Activity: Below is a listing with pictures in it; transcribe exactly the lines from the one that has "Description (78, 909)" through the one that has "Call us (195, 1496)", and omit those pictures.

(Beginning of Data to examine)

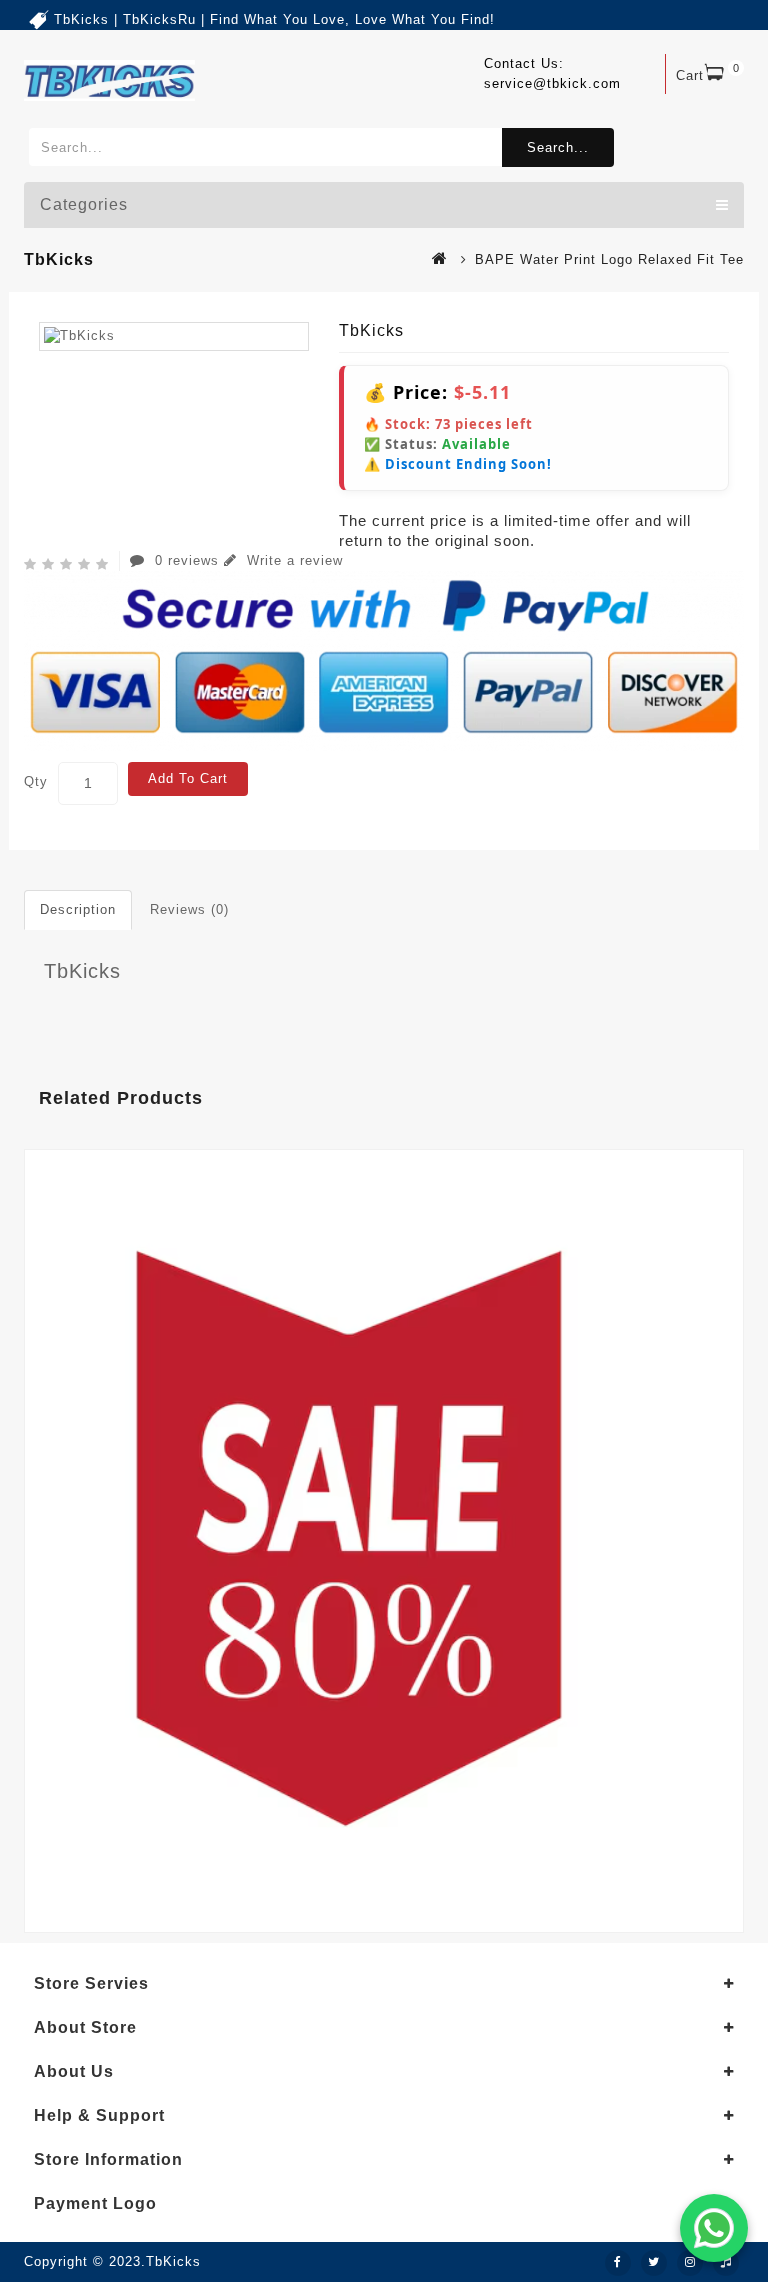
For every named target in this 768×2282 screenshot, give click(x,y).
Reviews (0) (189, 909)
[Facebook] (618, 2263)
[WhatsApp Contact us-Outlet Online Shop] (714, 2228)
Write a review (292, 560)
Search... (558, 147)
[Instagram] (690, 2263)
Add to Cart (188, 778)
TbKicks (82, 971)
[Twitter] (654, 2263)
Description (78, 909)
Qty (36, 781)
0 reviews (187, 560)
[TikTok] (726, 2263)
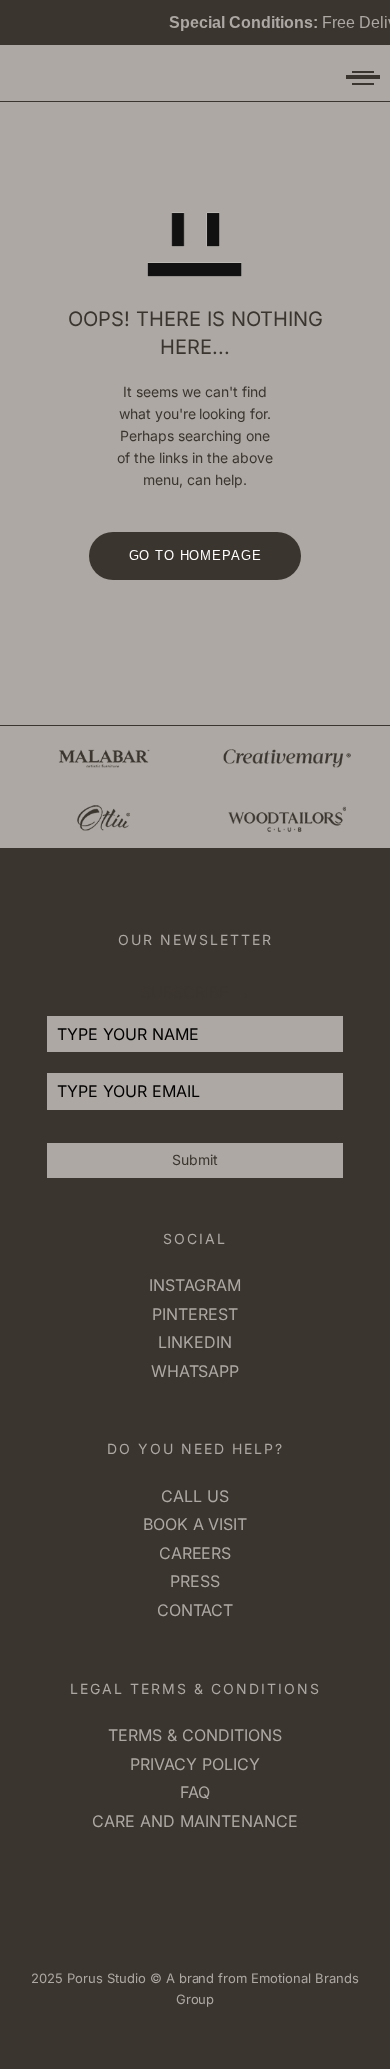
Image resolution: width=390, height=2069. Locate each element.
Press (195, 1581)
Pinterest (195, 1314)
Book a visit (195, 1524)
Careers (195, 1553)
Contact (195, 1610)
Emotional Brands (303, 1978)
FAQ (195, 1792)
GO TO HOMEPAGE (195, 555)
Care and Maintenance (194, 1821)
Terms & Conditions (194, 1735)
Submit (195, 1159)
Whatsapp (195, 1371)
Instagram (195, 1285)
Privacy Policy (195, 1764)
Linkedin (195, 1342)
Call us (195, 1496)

(End of Data to examine)
(Beginning of Data to examine)

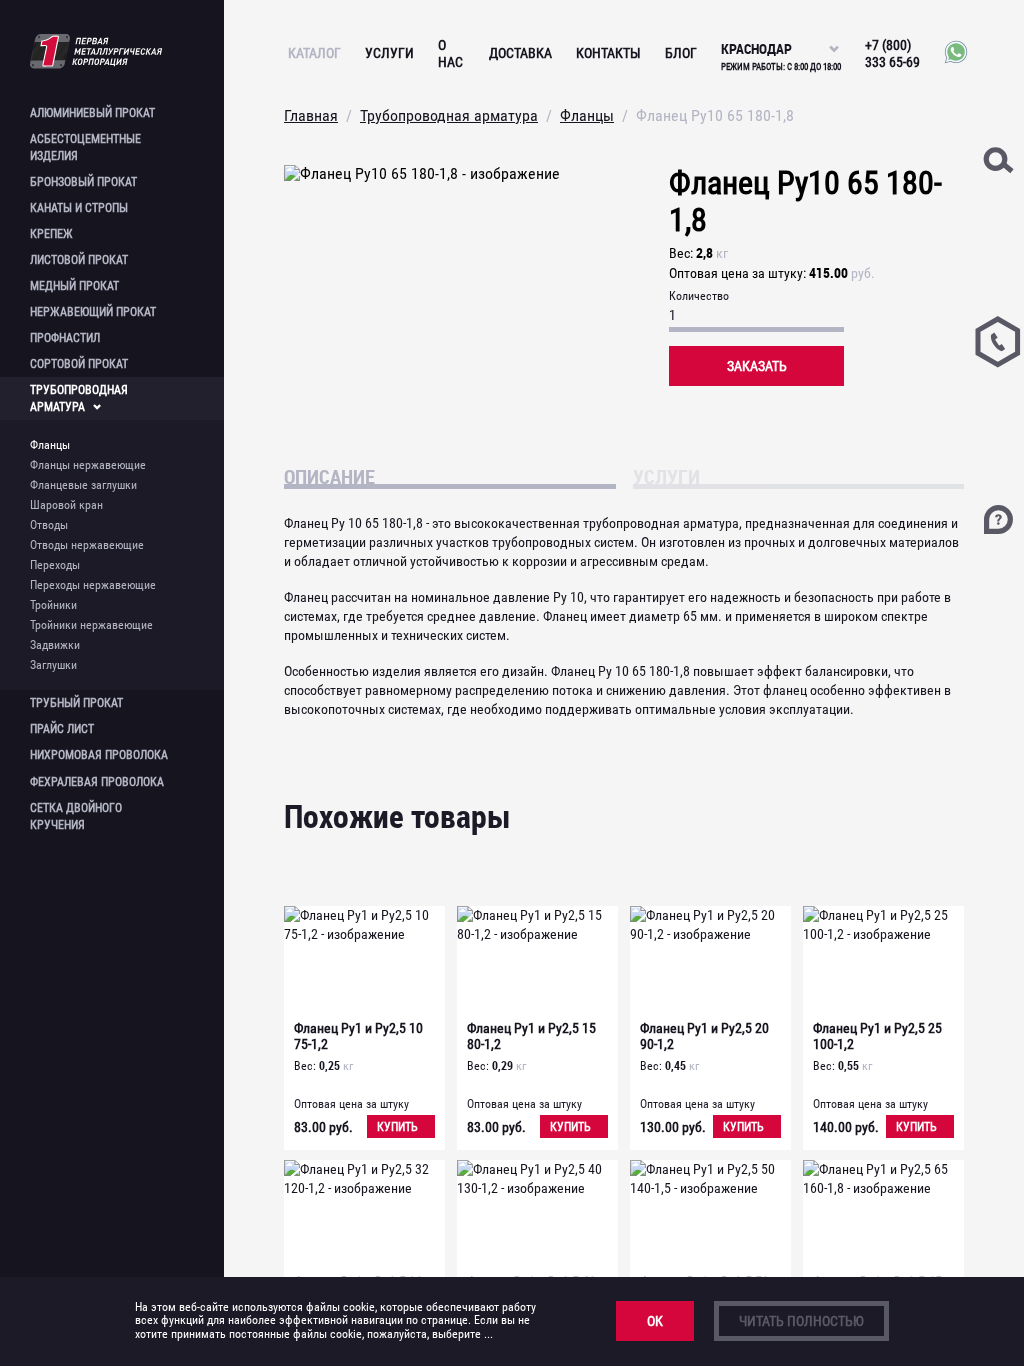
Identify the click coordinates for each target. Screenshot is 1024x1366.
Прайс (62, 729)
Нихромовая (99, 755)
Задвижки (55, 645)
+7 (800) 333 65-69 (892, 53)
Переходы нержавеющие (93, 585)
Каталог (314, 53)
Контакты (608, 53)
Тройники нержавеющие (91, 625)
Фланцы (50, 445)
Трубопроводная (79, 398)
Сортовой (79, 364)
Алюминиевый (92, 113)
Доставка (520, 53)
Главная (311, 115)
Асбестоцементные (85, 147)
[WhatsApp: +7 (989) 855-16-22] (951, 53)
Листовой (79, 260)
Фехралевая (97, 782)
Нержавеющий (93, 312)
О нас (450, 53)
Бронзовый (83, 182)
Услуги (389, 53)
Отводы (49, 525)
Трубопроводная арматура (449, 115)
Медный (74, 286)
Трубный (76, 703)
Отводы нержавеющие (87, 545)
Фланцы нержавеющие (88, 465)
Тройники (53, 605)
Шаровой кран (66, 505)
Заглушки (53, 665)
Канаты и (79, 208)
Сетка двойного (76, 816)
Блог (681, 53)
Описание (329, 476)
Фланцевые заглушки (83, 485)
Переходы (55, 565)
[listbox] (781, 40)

(End of Data to examine)
(Beginning of Data to examine)

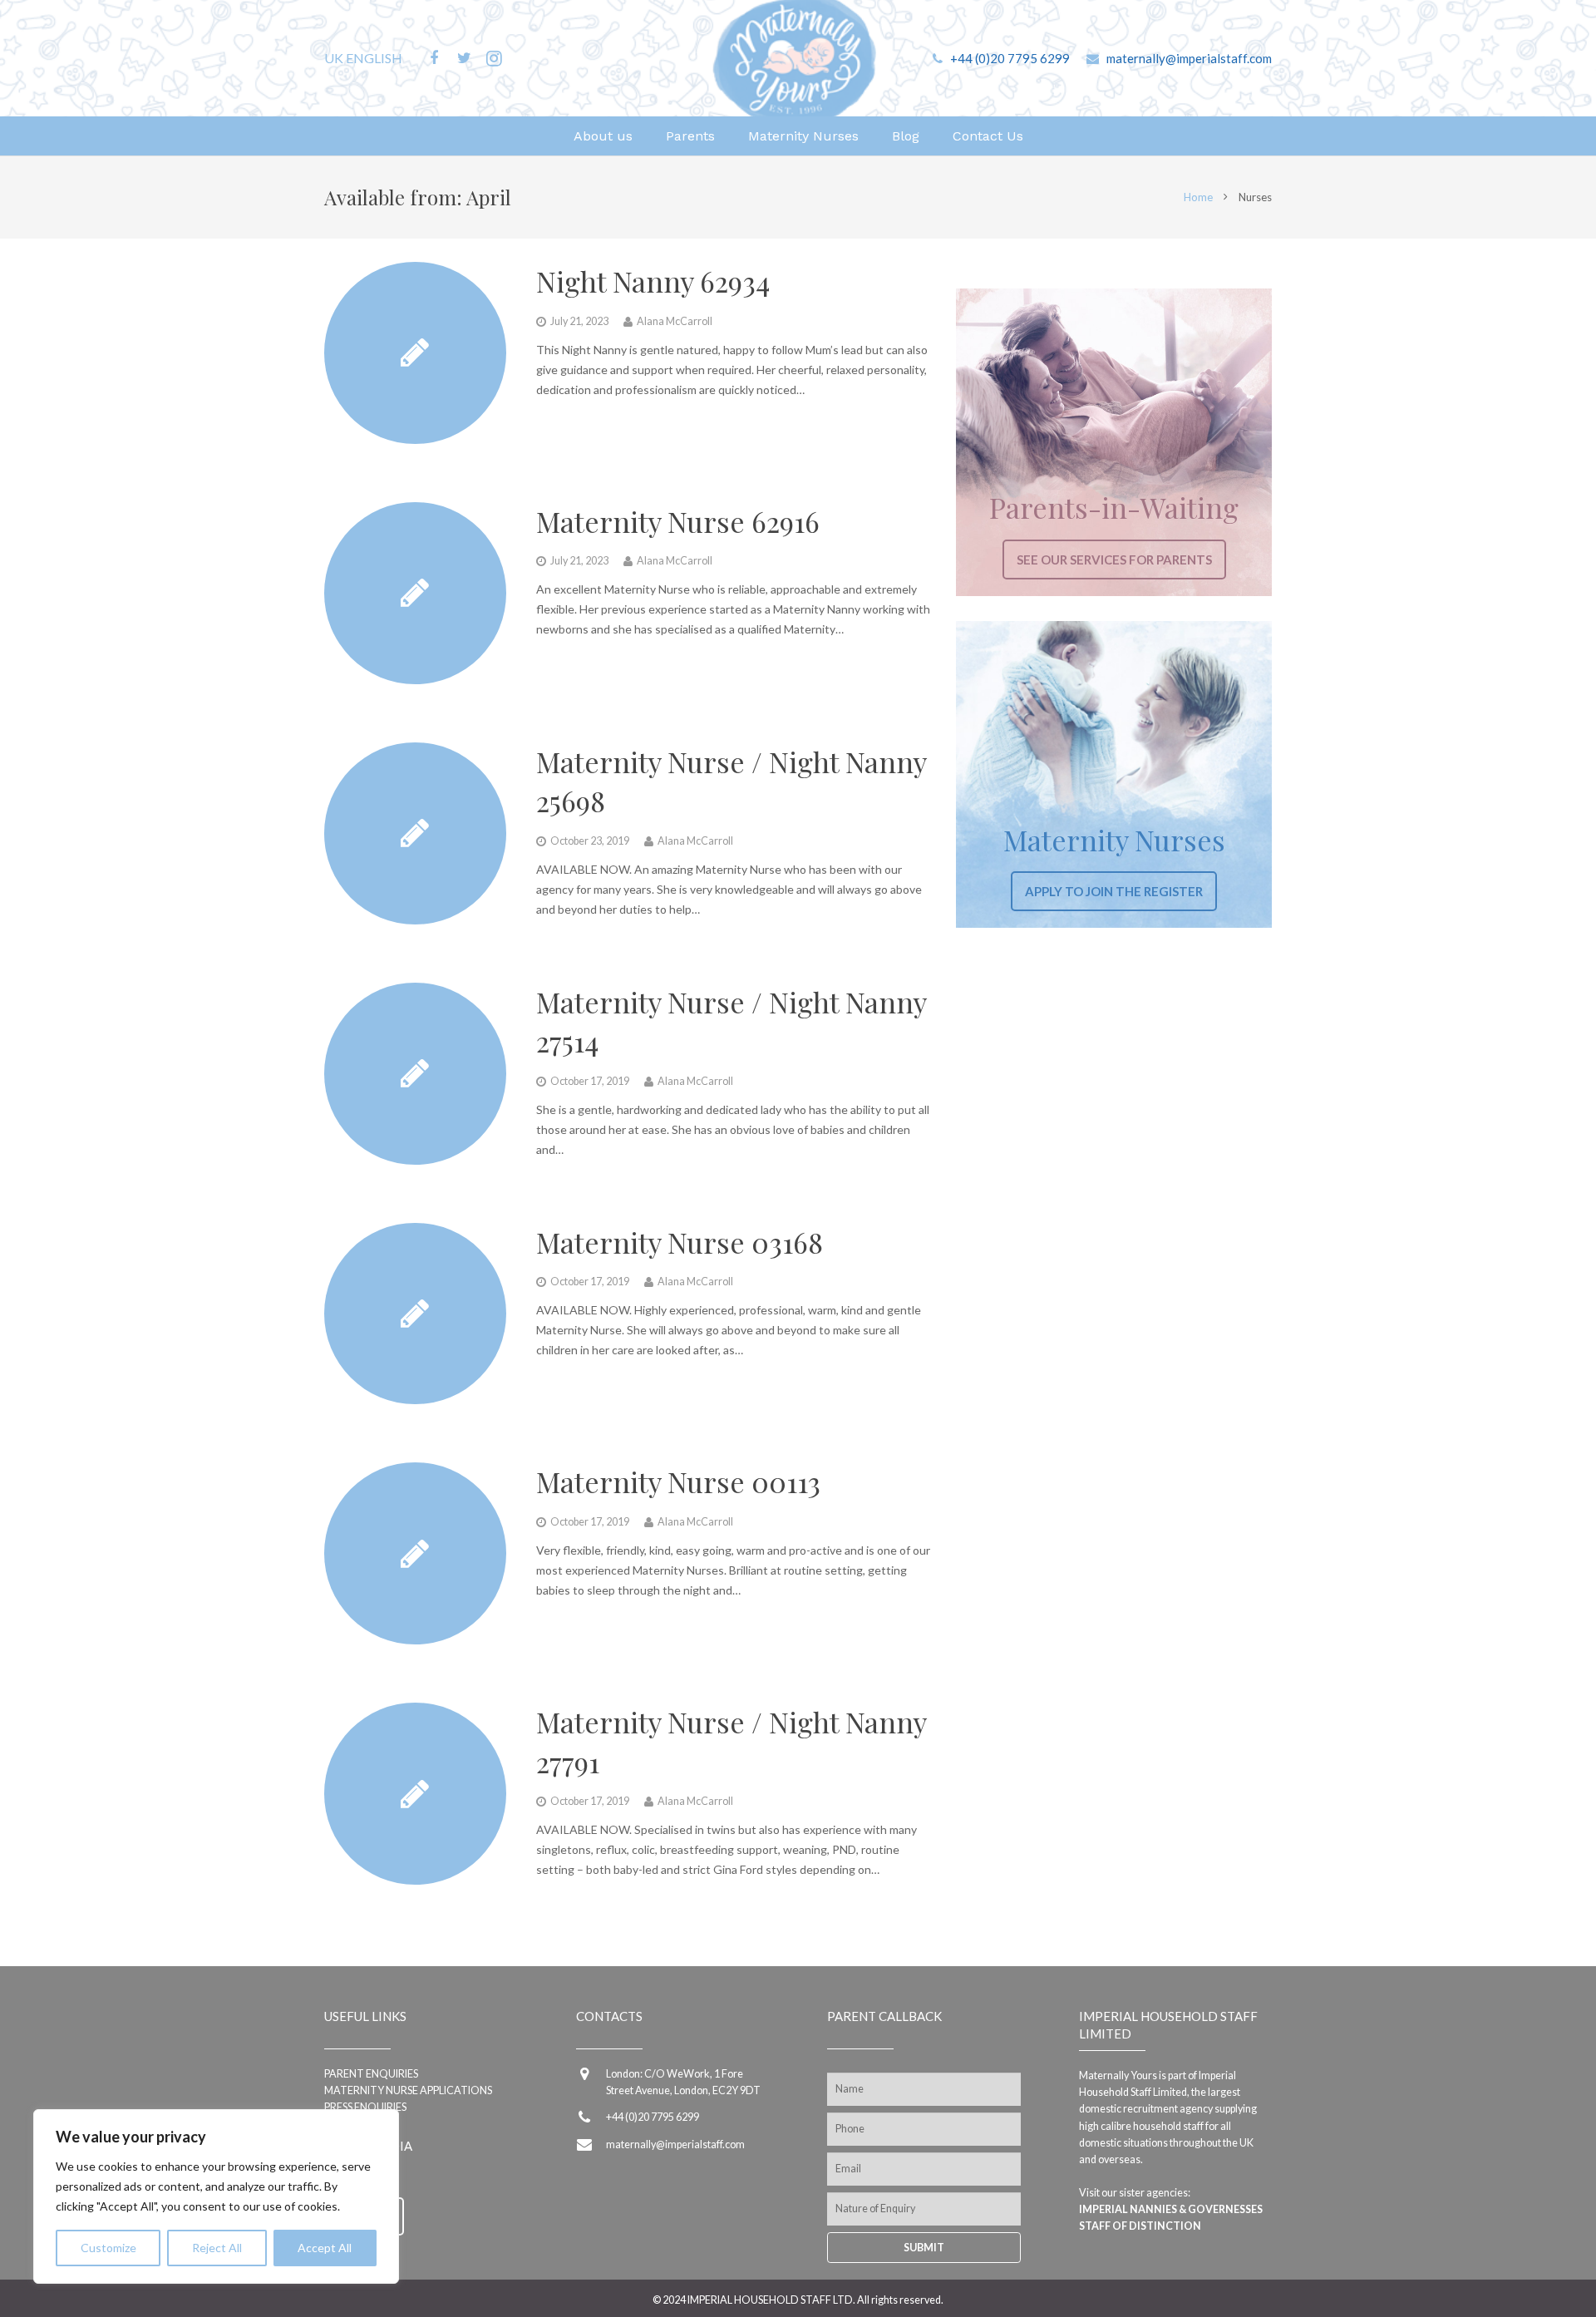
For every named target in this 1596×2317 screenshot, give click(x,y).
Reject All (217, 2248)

(End of Data to examine)

Output:
Description (78, 909)
Qty (36, 781)
0 reviews (187, 560)
[TikTok] (726, 2263)
Image resolution: width=390, height=2069. Locate each element.
Press (195, 1581)
Pinterest (195, 1314)
Book a visit (195, 1524)
Careers (195, 1553)
Contact (195, 1610)
Emotional Brands (303, 1978)
FAQ (195, 1792)
GO TO HOMEPAGE (195, 555)
Care and Maintenance (194, 1821)
Terms & Conditions (194, 1735)
Submit (195, 1159)
Whatsapp (195, 1371)
Instagram (195, 1285)
Privacy Policy (195, 1764)
Linkedin (195, 1342)
Call us (195, 1496)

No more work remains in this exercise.